◆ About this exercise
Quote exactly the lines from the one with "Image resolution: width=1243" to the end of the data, both included; omit the pictures.

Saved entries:
--- --- ---

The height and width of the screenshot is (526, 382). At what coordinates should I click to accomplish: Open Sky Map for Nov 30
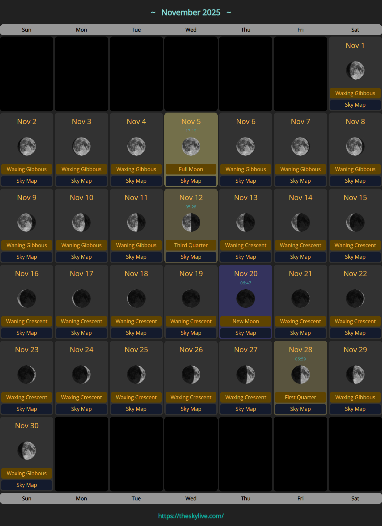[27, 485]
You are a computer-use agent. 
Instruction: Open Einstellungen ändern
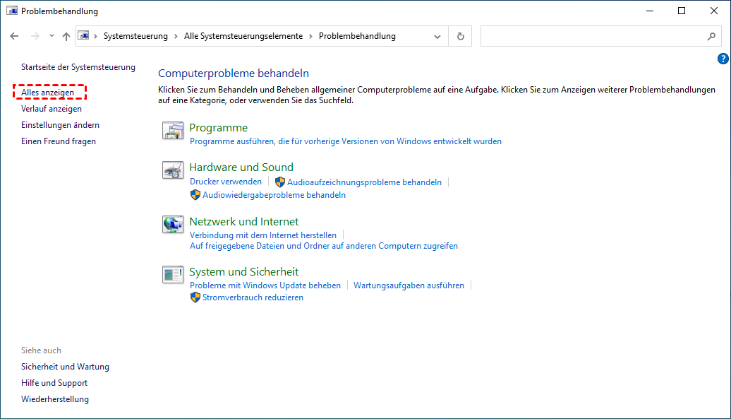[60, 125]
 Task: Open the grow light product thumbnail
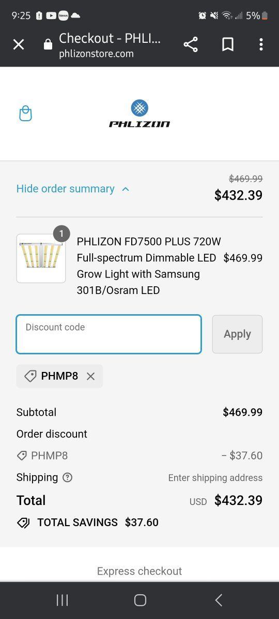(x=41, y=258)

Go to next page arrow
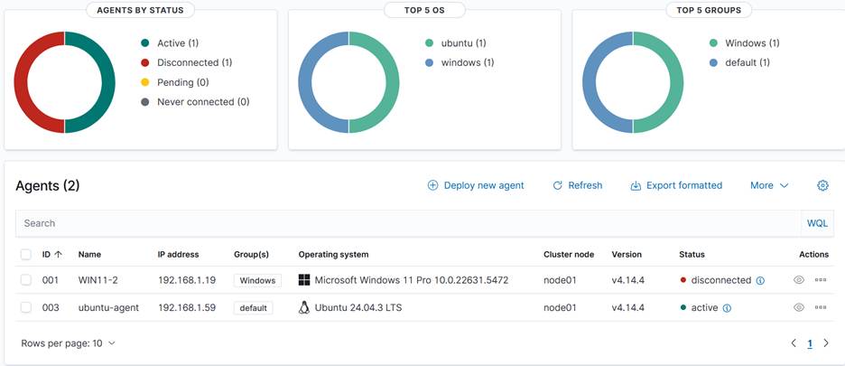[x=826, y=343]
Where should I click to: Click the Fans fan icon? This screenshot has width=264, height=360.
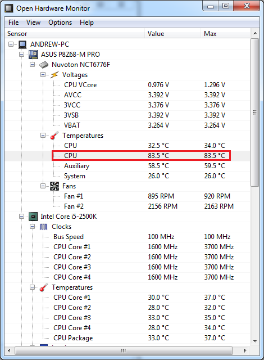(54, 186)
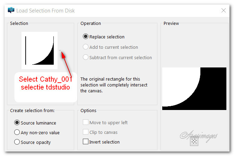The height and width of the screenshot is (156, 234).
Task: Click the checkered transparency icon below preview
Action: (194, 141)
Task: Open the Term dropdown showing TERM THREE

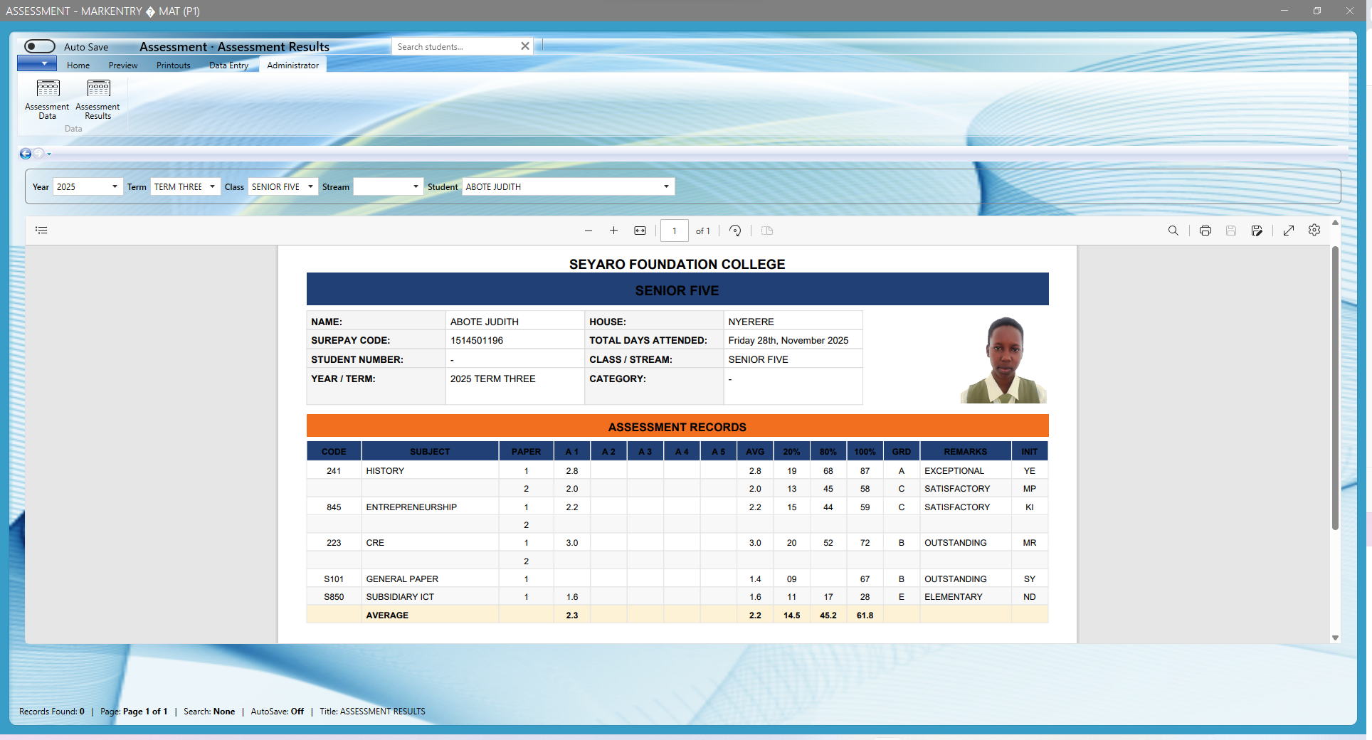Action: click(212, 187)
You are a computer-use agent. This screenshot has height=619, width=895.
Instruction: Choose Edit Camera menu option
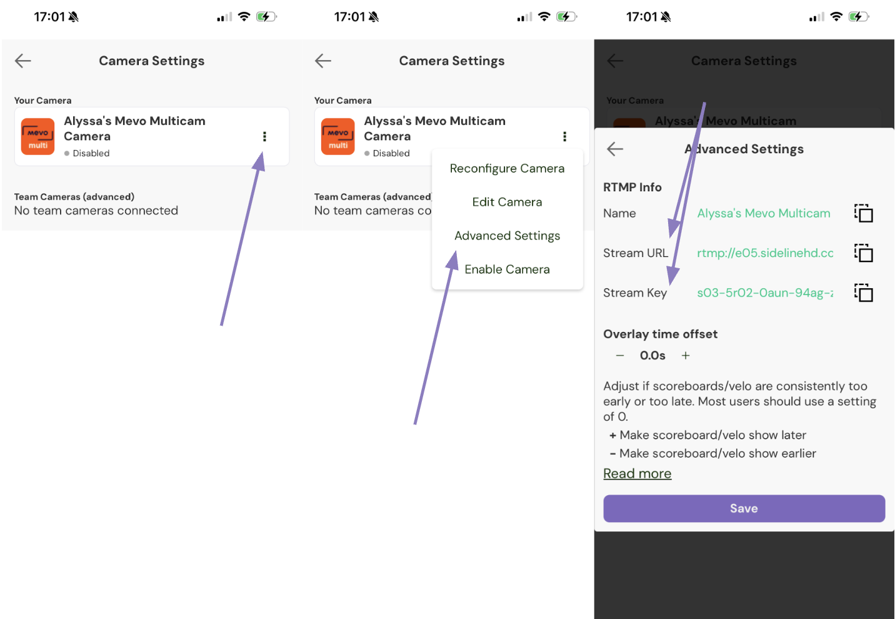507,202
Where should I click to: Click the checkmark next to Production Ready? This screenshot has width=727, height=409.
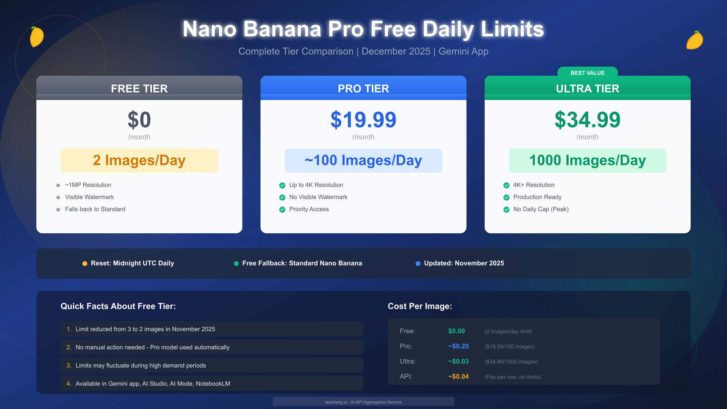(506, 198)
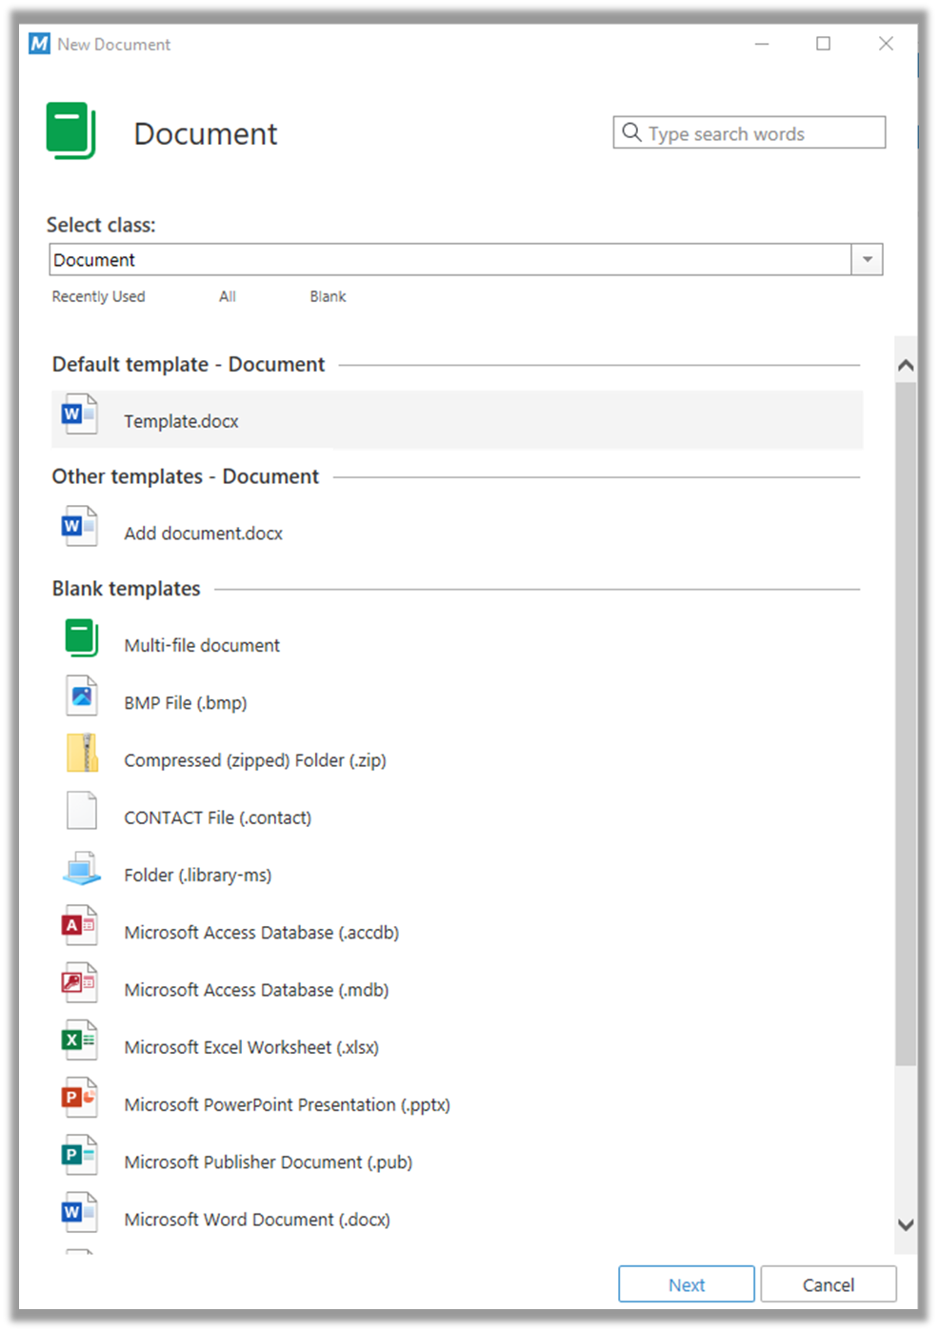Click into the Type search words field

click(762, 133)
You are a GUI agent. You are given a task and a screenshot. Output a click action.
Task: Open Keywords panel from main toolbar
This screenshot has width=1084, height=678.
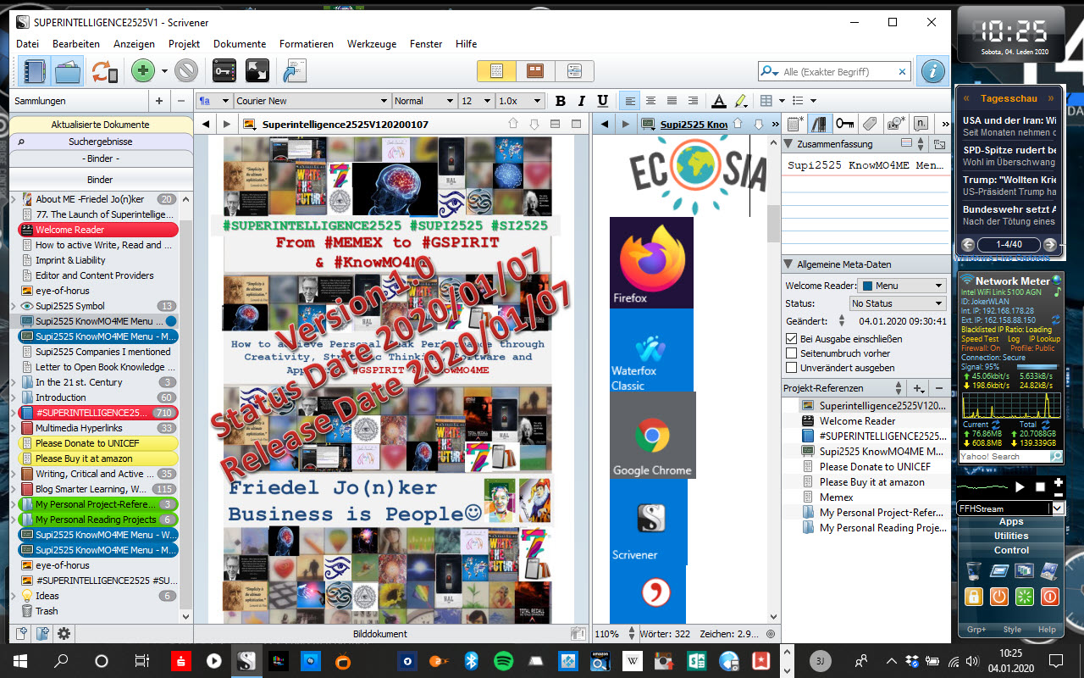click(x=224, y=71)
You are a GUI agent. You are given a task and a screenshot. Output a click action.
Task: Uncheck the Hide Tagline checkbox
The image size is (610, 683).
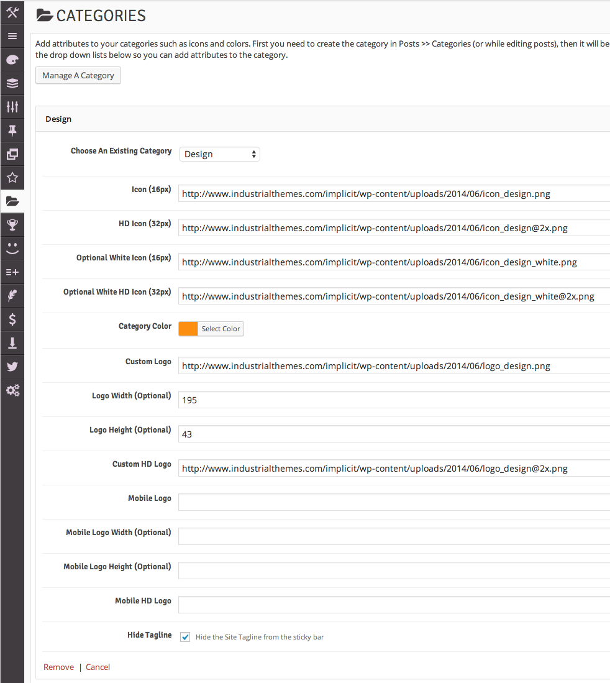(x=185, y=637)
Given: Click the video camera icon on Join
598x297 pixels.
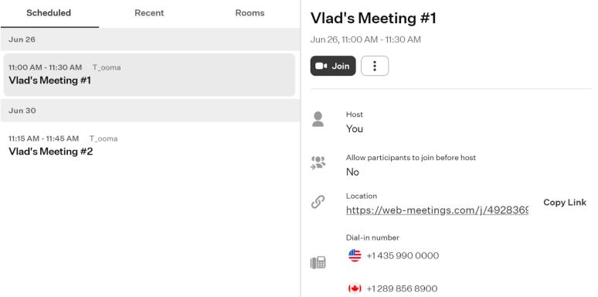Looking at the screenshot, I should pyautogui.click(x=321, y=66).
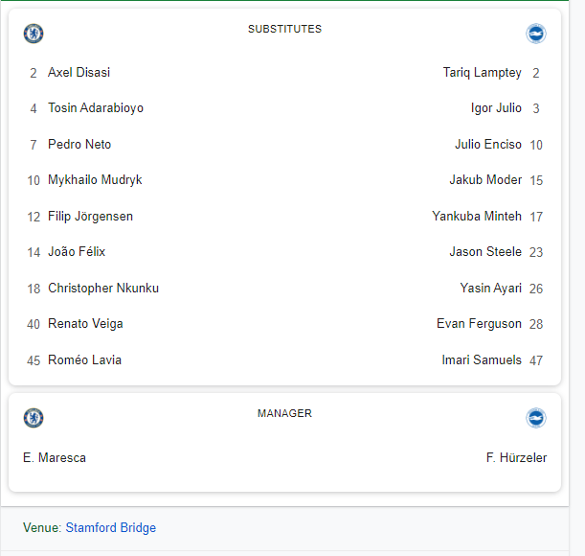Click Chelsea crest in Substitutes header
Viewport: 585px width, 556px height.
34,34
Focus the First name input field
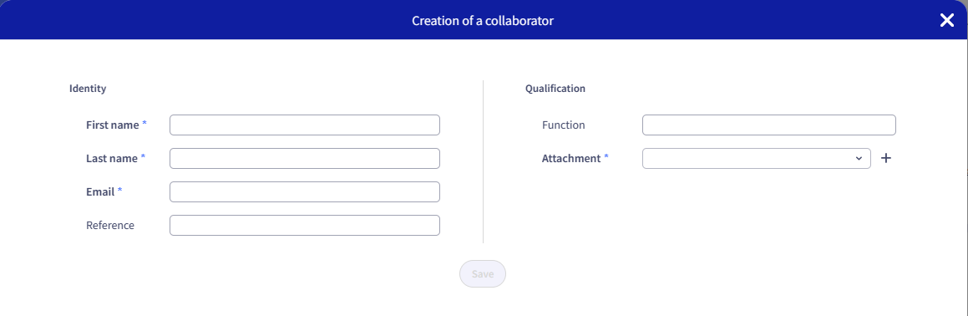968x316 pixels. point(305,125)
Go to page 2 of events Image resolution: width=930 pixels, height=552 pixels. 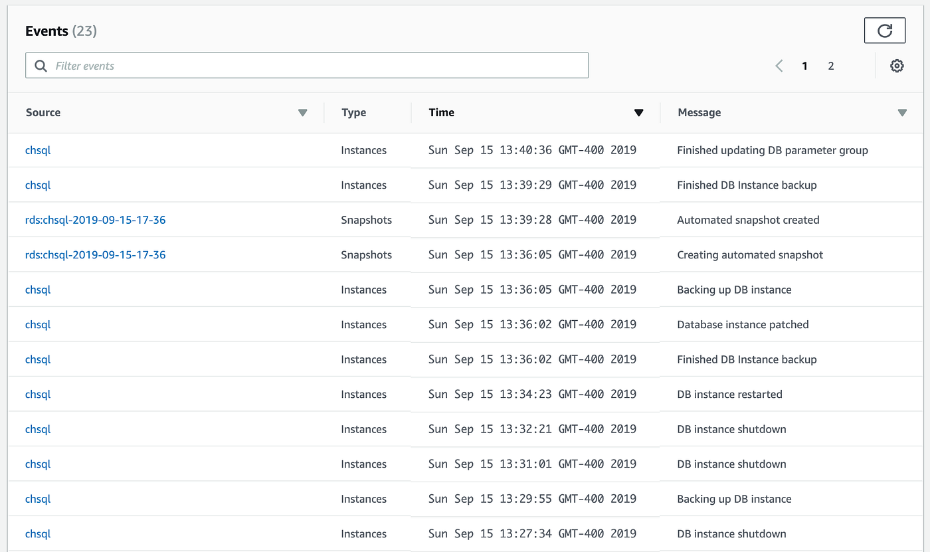coord(831,66)
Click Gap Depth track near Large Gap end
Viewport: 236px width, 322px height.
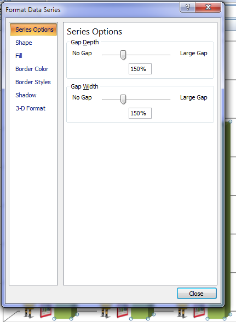(166, 55)
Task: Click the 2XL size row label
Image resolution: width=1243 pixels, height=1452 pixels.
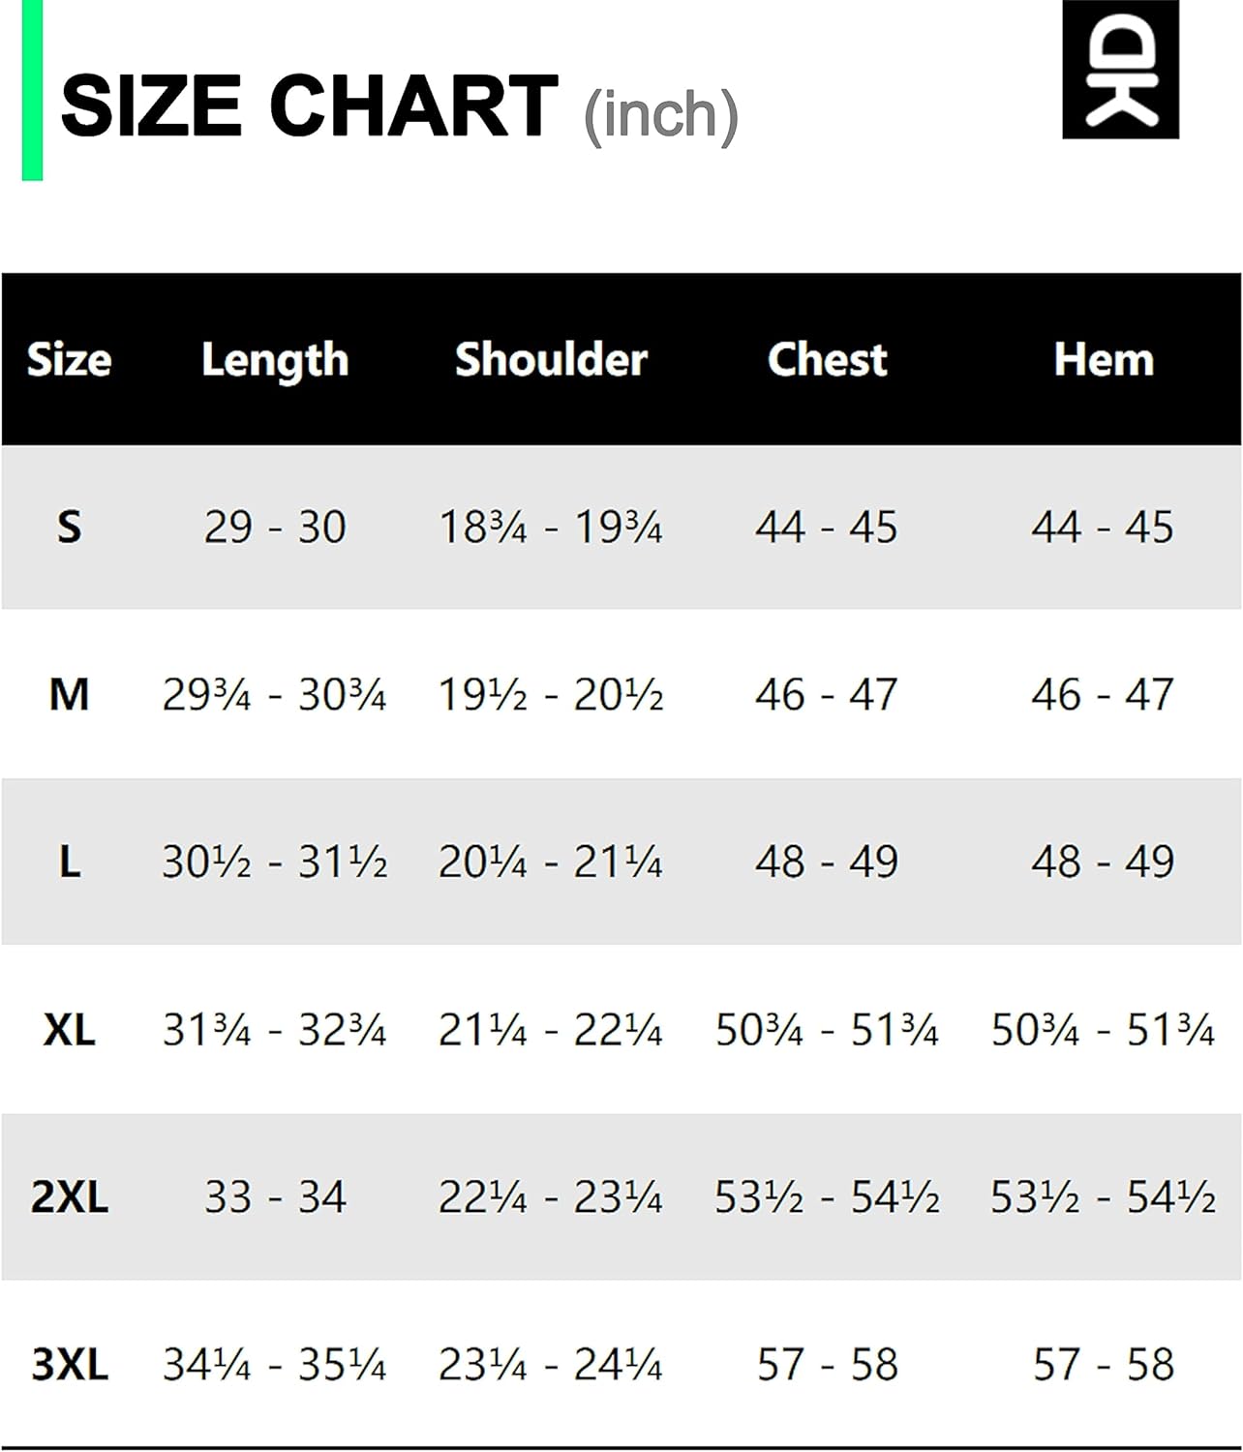Action: [69, 1197]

--- --- ---

◆ Completed task
Image resolution: width=1243 pixels, height=1452 pixels.
Action: [69, 1197]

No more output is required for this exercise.